Suppose I have two sparse matrices, $A$ and $B$, of size $N \times N$. They each have the same sparcity pattern ("footprint"). They each also have values which in theory should be identical, but aren't due to machine precision error.
A simple example of this in MATLAB syntax:
% Dimensions of square, sparse matrices N = 10; A = sparse(N,N); B = sparse(N,N); % Add a dozen nonzero entries at random locations numEntries = 12; rows = randi( N, numEntries,1 ); cols = randi( N, numEntries,1 ); % Populate the entries, one at a time for entry = 1:numEntries i = rows(entry); j = cols(entry); % Generate random numbers x = rand(1,1); y = rand(1,1); % Populate matrices % Note: (x^2-y^2) / (x-y) == (x+y)*(x-y)/(x-y) == x+y A(i,j) = (x^2-y^2) / (x-y); B(i,j) = x + y; end diffMat = A - B; disp(diffMat);
Obviously the values of $A$ and $B$ should be identical, but they aren't. The output of this script is as follows:
1.0e-15 * (1,2) -0.222044604925031 (2,2) 0.222044604925031 (10,3) 0.111022302462516 (8,4) -0.222044604925031 (3,5) 0.222044604925031 (10,5) 0.555111512312578 (3,6) 0.222044604925031
Suppose a pair of matrices like this that give wildly different results $x_A$ and $x_B$ for the matrix equations $A x_A = b$ and $B x_B = b$ (same $b$ in each case). Suppose I have confirmed that the values of $A$ and $B$ are identical to less than one part in 1e15 (that is,
abs( (A(A~=0)-B(B~=0)) ./ A(A~=0) ) < 1e-15). Further suppose that the estimated condition number (
condest()) of each matrix is identical.
My question: Under what circumstances could this occur?

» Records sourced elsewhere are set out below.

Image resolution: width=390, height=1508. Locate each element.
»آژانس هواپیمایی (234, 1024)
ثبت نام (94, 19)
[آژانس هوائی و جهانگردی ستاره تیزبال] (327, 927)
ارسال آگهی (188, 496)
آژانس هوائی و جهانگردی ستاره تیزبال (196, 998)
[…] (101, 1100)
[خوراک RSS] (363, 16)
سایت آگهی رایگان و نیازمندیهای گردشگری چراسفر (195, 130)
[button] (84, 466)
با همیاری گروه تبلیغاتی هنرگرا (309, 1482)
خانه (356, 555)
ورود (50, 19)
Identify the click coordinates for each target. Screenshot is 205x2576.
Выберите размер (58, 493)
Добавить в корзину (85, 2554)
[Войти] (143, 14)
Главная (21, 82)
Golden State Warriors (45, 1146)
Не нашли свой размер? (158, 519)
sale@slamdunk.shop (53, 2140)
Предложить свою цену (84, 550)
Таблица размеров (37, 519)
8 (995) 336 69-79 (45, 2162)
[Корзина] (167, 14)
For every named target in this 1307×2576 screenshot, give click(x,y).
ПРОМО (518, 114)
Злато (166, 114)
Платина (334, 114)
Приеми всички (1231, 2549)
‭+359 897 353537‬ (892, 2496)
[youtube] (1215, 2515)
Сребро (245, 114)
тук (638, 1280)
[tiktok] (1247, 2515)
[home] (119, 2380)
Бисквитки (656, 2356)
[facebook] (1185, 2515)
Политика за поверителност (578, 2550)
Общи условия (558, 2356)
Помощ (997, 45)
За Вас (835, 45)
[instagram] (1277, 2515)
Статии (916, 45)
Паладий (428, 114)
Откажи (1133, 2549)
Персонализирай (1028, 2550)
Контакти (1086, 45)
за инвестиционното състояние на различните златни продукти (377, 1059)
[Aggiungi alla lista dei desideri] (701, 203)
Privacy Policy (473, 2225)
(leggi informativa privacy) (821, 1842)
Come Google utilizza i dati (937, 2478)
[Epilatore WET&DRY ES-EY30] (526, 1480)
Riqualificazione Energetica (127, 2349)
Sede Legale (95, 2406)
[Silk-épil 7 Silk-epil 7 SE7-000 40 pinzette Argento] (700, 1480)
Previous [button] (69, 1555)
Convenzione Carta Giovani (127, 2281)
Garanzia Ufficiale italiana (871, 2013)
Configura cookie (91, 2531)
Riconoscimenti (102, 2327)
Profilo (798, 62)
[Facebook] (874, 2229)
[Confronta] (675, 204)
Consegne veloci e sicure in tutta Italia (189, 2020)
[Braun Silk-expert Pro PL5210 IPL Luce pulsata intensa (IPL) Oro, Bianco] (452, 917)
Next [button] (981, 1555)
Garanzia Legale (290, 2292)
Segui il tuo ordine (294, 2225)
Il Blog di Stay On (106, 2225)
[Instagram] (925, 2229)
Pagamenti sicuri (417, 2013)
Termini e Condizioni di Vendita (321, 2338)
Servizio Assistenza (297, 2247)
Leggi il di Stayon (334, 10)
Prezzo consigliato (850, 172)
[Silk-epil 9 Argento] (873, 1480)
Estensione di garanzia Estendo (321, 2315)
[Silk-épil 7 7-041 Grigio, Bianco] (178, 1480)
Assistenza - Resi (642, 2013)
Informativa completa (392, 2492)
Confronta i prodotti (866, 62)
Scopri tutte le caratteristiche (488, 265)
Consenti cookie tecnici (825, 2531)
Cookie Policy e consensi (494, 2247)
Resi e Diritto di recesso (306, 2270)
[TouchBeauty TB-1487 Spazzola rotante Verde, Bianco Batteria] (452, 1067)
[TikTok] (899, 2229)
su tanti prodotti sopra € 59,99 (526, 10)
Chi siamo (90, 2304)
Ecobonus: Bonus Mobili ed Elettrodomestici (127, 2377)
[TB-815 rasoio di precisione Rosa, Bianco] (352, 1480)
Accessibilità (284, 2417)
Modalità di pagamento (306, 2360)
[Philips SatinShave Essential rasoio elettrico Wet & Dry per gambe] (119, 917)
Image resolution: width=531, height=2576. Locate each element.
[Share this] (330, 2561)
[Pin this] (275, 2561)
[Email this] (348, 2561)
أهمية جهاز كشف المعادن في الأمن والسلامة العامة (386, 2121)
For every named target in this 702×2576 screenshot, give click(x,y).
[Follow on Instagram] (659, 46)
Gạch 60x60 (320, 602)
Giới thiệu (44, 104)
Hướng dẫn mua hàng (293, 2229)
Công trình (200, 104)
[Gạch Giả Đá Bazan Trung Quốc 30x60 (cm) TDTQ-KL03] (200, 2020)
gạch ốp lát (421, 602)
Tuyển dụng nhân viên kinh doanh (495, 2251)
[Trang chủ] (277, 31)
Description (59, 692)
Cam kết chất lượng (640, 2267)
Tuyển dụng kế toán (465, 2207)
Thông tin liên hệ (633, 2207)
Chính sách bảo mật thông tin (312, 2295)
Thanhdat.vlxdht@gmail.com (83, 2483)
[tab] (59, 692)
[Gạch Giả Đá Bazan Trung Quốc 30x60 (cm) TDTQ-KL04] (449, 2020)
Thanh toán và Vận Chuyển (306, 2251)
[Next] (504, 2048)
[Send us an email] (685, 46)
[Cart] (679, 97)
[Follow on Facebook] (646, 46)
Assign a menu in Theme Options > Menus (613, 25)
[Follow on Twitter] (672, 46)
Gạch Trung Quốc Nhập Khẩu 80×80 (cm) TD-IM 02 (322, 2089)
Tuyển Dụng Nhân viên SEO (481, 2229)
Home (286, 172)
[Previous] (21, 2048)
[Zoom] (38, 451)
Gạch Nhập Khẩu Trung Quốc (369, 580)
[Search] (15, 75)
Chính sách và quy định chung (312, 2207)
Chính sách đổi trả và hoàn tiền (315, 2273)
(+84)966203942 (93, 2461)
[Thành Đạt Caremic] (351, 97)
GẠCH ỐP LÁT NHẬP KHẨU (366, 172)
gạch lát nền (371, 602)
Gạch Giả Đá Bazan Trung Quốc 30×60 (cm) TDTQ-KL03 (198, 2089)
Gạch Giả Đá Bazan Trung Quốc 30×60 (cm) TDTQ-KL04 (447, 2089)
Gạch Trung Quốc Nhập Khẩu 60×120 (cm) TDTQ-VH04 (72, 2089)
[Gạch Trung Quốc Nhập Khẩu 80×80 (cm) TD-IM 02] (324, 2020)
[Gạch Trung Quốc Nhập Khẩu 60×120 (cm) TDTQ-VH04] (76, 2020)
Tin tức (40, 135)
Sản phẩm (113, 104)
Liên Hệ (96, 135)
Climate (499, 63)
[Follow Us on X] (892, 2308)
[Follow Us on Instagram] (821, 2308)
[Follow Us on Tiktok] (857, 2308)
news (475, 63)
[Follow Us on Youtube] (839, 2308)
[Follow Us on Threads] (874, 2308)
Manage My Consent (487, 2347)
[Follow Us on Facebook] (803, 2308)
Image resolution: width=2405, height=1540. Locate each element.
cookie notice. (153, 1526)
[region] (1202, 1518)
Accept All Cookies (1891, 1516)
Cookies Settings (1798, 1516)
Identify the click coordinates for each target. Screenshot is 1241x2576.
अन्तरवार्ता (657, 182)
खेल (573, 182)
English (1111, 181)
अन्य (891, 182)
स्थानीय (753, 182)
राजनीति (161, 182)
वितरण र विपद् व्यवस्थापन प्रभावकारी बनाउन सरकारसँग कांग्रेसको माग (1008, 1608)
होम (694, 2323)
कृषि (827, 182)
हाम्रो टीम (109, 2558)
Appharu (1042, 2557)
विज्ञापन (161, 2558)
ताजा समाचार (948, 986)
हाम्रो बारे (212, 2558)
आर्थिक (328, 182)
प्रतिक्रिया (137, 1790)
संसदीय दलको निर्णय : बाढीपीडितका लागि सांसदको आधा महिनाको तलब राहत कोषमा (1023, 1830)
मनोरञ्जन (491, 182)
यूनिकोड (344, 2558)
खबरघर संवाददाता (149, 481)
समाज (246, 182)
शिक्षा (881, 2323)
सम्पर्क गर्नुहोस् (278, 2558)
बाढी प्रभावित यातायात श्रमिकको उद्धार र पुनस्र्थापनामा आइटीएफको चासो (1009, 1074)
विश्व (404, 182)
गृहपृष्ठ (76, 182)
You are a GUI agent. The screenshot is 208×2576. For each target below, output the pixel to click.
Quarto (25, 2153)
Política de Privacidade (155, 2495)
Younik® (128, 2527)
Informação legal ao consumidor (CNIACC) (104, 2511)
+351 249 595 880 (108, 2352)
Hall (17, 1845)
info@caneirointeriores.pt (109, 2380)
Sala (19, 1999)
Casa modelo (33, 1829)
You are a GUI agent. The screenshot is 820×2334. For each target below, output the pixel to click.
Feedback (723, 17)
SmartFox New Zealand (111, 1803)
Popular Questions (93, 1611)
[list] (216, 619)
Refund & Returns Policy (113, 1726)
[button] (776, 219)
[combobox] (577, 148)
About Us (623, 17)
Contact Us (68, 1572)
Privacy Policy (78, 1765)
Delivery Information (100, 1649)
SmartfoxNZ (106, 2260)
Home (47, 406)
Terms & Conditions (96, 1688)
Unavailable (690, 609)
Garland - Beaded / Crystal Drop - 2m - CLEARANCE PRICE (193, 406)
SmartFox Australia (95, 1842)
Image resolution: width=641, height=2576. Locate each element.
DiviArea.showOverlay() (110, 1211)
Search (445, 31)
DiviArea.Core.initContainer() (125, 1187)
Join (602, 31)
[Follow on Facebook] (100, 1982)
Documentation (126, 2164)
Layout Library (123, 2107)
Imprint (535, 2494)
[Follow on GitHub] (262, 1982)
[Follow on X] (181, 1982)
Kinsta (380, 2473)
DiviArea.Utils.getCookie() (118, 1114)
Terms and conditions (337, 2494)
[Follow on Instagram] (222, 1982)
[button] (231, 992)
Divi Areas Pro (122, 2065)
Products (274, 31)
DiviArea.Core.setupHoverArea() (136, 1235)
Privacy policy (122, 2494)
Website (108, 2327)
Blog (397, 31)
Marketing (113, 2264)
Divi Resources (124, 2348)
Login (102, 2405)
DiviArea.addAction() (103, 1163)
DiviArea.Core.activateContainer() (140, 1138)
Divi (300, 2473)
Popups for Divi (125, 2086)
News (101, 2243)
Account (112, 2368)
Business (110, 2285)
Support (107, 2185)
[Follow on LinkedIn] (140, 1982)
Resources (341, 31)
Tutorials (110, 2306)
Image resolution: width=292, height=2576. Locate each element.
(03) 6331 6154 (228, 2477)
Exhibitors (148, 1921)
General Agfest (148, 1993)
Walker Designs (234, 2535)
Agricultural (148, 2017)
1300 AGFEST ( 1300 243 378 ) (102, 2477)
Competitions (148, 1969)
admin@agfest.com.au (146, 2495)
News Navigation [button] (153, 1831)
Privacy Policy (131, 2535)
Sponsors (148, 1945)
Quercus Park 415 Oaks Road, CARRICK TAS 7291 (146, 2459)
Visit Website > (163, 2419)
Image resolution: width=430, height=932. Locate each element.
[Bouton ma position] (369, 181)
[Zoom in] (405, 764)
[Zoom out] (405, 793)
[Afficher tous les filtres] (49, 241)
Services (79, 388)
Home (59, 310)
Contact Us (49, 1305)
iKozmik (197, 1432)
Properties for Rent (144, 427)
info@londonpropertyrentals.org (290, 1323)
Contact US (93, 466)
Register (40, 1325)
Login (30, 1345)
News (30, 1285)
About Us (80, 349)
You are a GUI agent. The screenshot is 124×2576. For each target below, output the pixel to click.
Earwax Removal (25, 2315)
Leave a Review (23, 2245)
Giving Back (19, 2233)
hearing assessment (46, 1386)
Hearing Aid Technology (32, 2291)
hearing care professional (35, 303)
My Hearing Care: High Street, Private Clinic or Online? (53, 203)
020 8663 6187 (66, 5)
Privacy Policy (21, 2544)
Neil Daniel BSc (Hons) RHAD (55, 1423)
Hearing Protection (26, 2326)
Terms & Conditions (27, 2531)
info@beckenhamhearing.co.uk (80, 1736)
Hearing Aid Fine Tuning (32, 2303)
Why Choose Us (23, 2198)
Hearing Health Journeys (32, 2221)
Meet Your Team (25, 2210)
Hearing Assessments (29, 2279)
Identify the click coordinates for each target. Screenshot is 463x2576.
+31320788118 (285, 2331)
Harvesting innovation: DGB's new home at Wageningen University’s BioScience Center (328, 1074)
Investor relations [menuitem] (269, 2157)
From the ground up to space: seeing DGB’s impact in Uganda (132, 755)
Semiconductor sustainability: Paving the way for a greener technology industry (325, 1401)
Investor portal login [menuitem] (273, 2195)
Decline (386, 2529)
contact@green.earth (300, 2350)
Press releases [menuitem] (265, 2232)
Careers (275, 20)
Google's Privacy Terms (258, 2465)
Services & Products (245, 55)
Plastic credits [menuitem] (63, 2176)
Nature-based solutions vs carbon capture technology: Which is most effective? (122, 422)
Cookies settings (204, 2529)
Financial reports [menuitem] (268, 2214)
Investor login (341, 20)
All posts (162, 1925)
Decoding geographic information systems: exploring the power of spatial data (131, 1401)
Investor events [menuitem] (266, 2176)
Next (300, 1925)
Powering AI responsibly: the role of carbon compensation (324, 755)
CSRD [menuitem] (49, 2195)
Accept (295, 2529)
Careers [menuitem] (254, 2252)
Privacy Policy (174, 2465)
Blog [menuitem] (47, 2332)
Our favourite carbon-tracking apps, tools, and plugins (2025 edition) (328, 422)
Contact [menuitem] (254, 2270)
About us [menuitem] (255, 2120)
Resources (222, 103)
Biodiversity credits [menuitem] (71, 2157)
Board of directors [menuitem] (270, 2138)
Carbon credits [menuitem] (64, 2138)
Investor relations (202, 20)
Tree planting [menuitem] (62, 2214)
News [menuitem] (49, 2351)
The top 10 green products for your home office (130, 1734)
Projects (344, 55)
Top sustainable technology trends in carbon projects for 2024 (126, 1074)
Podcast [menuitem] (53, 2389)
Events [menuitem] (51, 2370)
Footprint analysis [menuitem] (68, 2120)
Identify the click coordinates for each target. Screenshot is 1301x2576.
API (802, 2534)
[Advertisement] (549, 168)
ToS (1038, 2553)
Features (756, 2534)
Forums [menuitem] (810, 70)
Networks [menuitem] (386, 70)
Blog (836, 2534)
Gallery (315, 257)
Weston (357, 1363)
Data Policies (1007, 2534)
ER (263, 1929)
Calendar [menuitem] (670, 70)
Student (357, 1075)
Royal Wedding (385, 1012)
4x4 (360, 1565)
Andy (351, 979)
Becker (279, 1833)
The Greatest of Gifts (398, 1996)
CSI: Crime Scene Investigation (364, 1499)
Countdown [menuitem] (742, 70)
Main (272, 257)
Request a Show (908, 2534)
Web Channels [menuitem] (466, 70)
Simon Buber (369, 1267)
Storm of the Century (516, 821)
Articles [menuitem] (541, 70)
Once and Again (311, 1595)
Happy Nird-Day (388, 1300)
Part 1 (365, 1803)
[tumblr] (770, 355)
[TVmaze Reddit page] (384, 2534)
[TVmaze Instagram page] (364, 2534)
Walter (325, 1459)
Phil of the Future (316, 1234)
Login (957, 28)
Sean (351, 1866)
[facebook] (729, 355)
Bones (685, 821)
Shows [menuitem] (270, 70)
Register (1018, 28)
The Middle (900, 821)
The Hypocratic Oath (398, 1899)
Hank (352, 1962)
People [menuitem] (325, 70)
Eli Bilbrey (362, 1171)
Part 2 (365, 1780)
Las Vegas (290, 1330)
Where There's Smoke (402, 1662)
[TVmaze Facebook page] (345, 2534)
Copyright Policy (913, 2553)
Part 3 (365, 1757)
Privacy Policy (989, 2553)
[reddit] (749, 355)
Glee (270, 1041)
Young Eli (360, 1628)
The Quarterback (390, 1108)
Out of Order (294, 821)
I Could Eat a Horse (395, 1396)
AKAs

I originally asked this question because I had this problem in my code. It turned out that my $b$ vectors were not identical due to a small typo in the code that generated them (thanks @JesseChan!).
I am still interested if and how this can occur. My guess is that very high condition numbers can produce these kinds of results, but I'm curious if anyone can produce and explain a minimum working example of this behavior.